BAMAKO (Reuters) - A Canadian woman and an Italian man kidnapped while traveling through Burkina Faso 15 months ago have been freed and are in good health, the president of neighboring Mali said on Saturday after meeting the pair.
Edith Blais and Luca Tacchetto, who went missing in December 2018, were found by peacekeeping troops near the northern Malian city of Kidal on Friday, a spokesman for the U.N. peacekeeping mission MINUSMA said.
Jihadist groups with links to al Qaeda and Islamic State that are active in the region have kidnapped Westerners in the past, though it is not known who was responsible for the pair’s abduction or if any ransom was paid.
Blais and Tacchetto, who Canadian media reports said are both in their 30s, were flown on Saturday to the capital Bamako, where they met Malian President Ibrahim Boubacar Keita at the presidential palace.
“It’s a joy,” Keita said, with Blais and Tacchetto standing on either side of him at the palace.
“These young people that you see next to me, magnificent, in great shape, beautiful ... after having lived through an ordeal that we can only imagine.

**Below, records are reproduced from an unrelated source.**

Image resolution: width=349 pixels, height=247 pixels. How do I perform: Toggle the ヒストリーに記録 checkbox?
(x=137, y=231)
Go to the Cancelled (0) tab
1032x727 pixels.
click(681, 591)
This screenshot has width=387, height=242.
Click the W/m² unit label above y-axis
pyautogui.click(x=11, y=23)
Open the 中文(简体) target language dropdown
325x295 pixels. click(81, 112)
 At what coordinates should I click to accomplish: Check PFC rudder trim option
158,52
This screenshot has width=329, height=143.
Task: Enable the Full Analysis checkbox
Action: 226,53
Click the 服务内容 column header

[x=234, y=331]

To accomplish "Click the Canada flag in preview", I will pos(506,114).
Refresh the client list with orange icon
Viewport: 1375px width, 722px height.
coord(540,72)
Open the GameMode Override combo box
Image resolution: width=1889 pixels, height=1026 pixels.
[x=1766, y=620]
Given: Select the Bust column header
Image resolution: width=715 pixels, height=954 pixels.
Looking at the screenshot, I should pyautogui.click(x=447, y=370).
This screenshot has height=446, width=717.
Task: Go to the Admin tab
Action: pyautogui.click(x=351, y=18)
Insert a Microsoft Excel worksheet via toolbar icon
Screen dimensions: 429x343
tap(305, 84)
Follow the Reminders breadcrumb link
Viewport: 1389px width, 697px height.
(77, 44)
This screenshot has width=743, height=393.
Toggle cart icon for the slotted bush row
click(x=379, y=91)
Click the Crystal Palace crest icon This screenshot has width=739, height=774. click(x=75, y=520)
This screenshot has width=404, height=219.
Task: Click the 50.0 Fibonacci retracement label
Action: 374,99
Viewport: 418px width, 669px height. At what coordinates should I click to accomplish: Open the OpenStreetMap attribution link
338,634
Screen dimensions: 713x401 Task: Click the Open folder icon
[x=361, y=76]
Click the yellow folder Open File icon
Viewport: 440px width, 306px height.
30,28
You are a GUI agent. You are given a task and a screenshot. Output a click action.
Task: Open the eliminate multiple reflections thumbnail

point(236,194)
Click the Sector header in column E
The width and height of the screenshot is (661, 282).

It’s by the grace of God,” Keita said in video footage shared by the U.N. spokesman.
Canadian Foreign Minister François-Philippe Champagne said he was “relieved” to confirm that the two were free.
“The Government of Canada will continue to engage Mali and Burkina Faso at the highest levels, and will work with international partners to pursue those responsible for this crime and bring them to justice,” he said in a statement.
Security has deteriorated in recent years across Africa’s Sahel region, a semi-arid band beneath the Sahara Desert, where hundreds of civilians were killed last year by the jihadists and ethnic militias.
Western powers including former colonial master France and the United States have poured money and troops to combat the jihadists, but the violence has continued to get worse.
According to Menastream, a risk consultancy that monitors jihadist activity, 10 foreign nationals from nine different countries, including France and Australia, are still being held captive in the region.
Canadian national Kirk Woodman was kidnapped in January 2019 from a mining site where he was working in Burkina Faso and found dead later the same week.
While Islamic State claimed responsibility, security sources told Reuters they believed he actually died during a botched attempt by a criminal gang to sell him on to another group.